“Gathered Sky” By James Turrell
By Kevin Holden Platt
American light artist James Turrell’s first “Skyspace” light installation in China brings spark of life to Beijing temple complex.
Tibetan monks playing “thungchen,” or long horns, greet visitors to a simple Zen-like structure on the southern edge of the newly restored Temple of Wisdom complex in Beijing.
The music, streamed into the space, animates James Turrell’s first “Skyspace” project in China: Turrell designed this building – a basic white cube tipped with an oculus – and the exhibition that begins here each Sunday at dusk.
Colored waves of LED light initially complement the blue-sky oculus, but then compete with and ultimately overpower the last rays of the sun. The oculus becomes a slate-black mirror until, through another trick of the lights, it dissolves into a looking glass on the stars.
Turrell describes the Skyspace installation, on his website, as “a specifically proportioned chamber with an aperture in the ceiling open to the sky.”
“Skyspaces can be autonomous structures or integrated into existing architecture,” he adds. “The aperture can be round, ovular or square.”
The artist spent two years designing the architecture and the installation of his Beijing Skyspace project on the grounds of this centuries-old Buddhist complex, said Juan van Wassenhove, a Belgian banker and art patron who led the restoration of the temple.
There is a connection between Turrell’s cosmos-linking light installation and the quest for enlightenment that once animated this Buddhist outpost tied to the court of the Kangxi Emperor, a follower of Tibetan Buddhism, van Wassenhove said.
Supported by succeeding generations of emperors who ruled from the nearby Forbidden City palace complex, the Temple of Wisdom fell victim to communist forces who captured Beijing in 1949 and routinely expelled monks and nuns from their cloisters. When Van Wassenhove discovered the compound seven years ago, it had nearly been destroyed, and he set out to save and rebuild it.
“To give it new life,” he explained, “I thought we could install contemporary artworks that focus on light that would be appropriate for a temple.”
Rays of idealism have animated Turrell’s light installations and architectural designs – he is building a matrix of celestial/light observatories across a massive, inactive volcano called Roden Crater in Arizona – since he emerged from a prison in 1967, detained for his anti-war activism. Turrell told reporters that while imprisoned – following an FBI sting operation – he was tortured via light deprivation in solitary confinement.
Since then Turrell, who with his thick white hair and snowy beard bears a curious resemblance to Kris Kringle, has seen his light-focused artworks and architectural models, including 80 Skyspace projects like the one in Beijing, built around the globe.
“It is rare for an artist to influence directly the progress of architecture,” stated the Royal Institute of British Architects upon naming Turrell an honorary fellow four years ago. “The work of James Turrell is an outstanding example of this unusual circumstance.”
And there has been an ongoing explosion of exhibitions presenting Turrell’s works.
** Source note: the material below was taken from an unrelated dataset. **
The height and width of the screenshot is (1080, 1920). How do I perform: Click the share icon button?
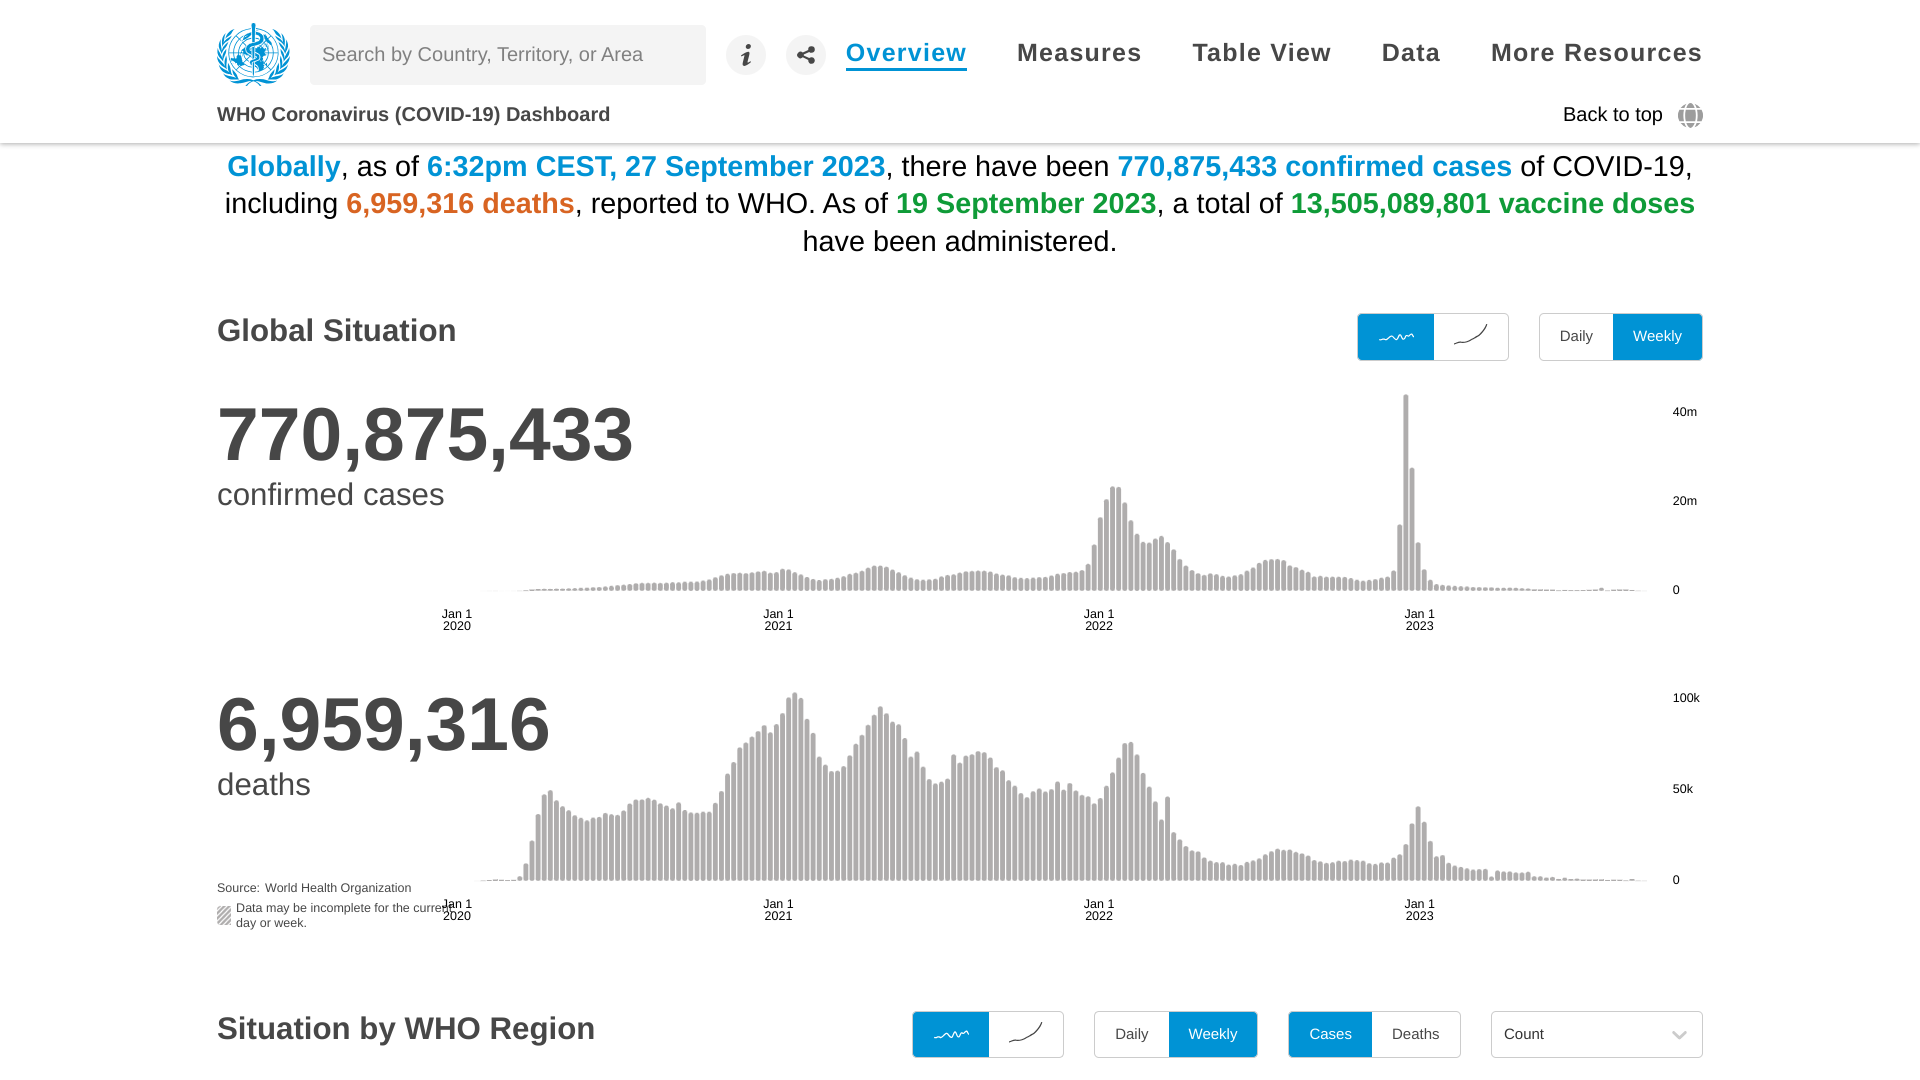click(x=805, y=55)
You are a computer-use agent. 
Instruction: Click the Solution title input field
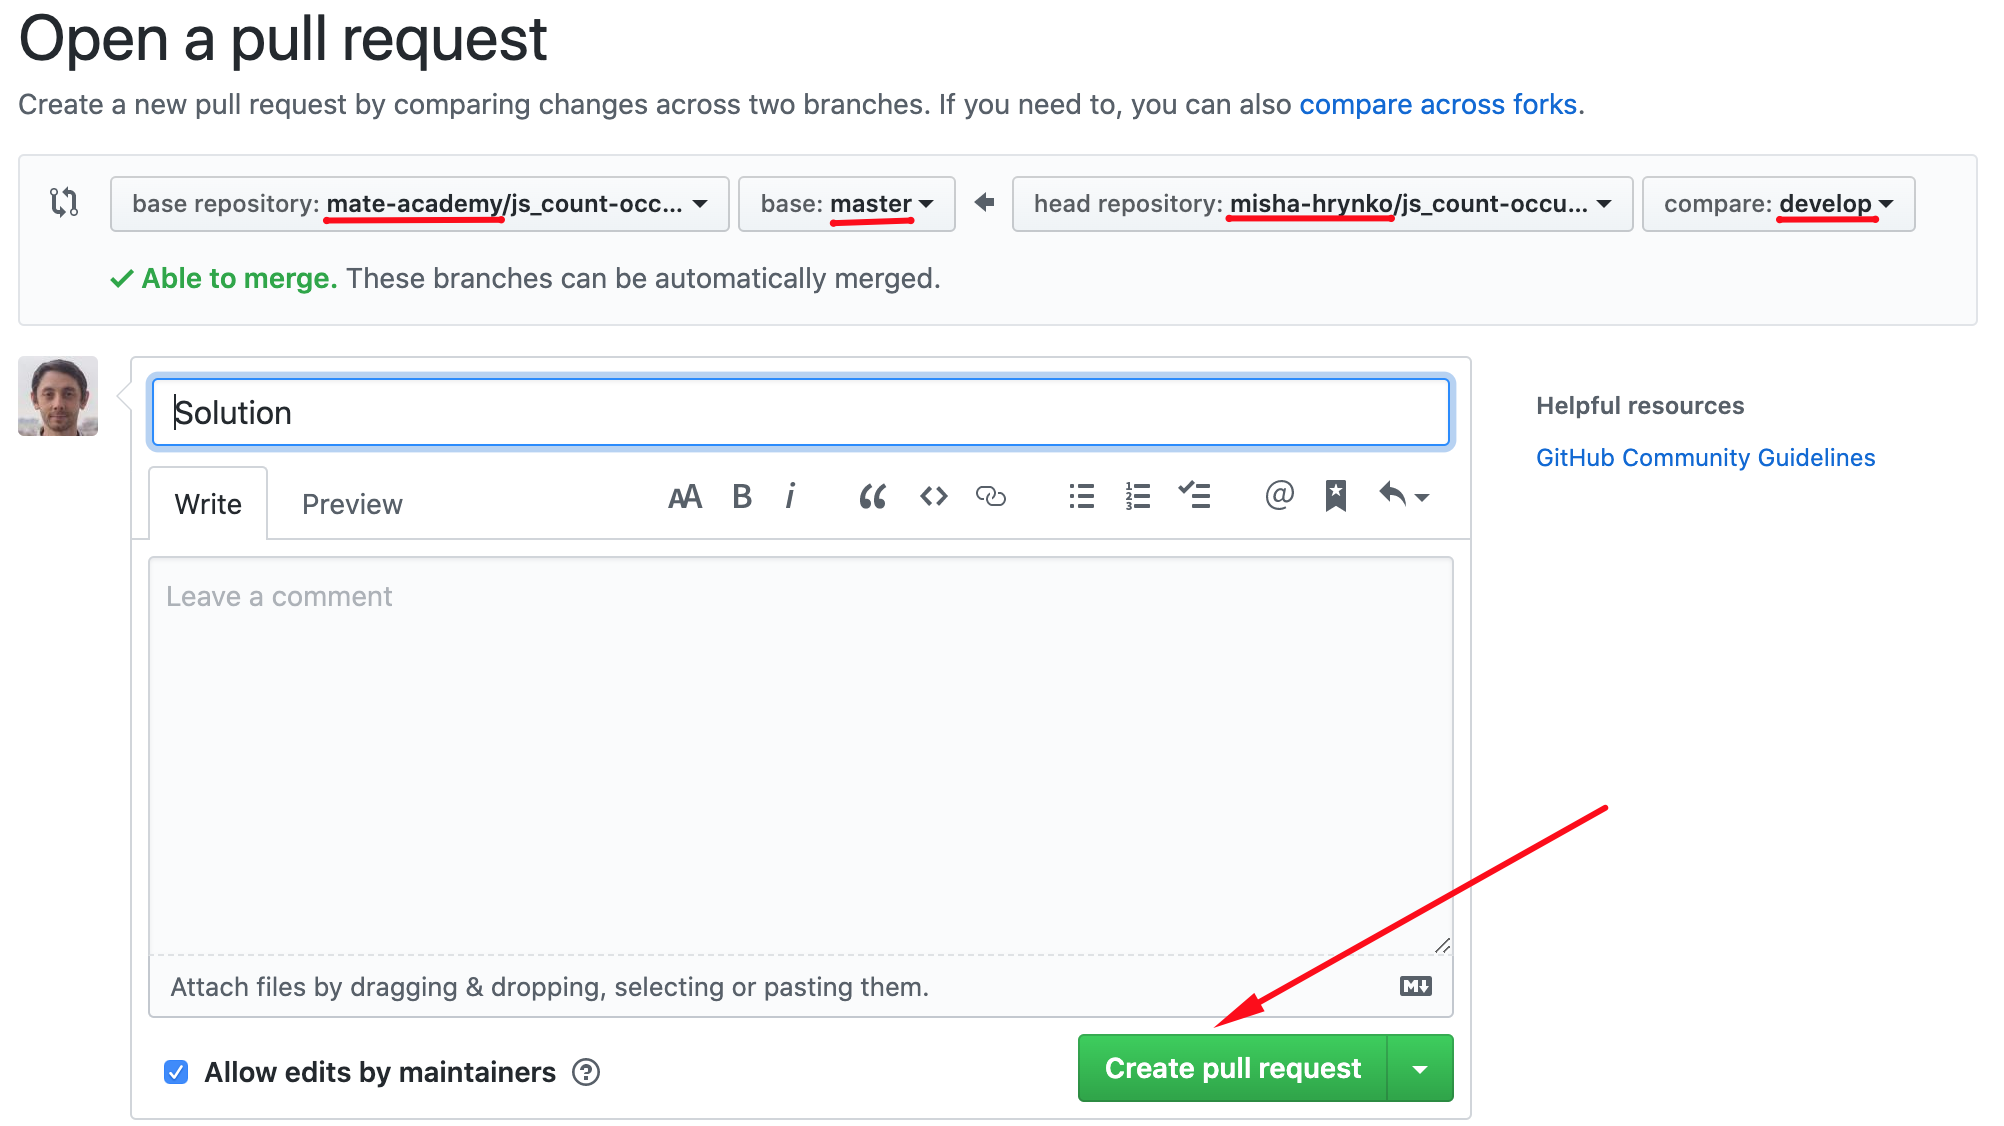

On reconceiving the atrium and rotunda of the Guggenheim Museum in New York as a soaring Skyspace, Turrell stated in an video interview posted on the Guggenheim’s website: “I want the strength of the power and the primal relationship we have to light to be the strongest … You are immersed in this. It’s a little bit like stepping into the painting.”
A retrospective of Turrell’s architecture and art is being staged at the Los Angeles County Museum of Art through April 6, 2014, while another show, at the Villa Panza in Varese, Italy, runs through May 4 of next year.
In the Chinese capital, Juan van Wassenhove said the “Gathered Sky” installation will be open to the public every Sunday at sunset throughout 2014.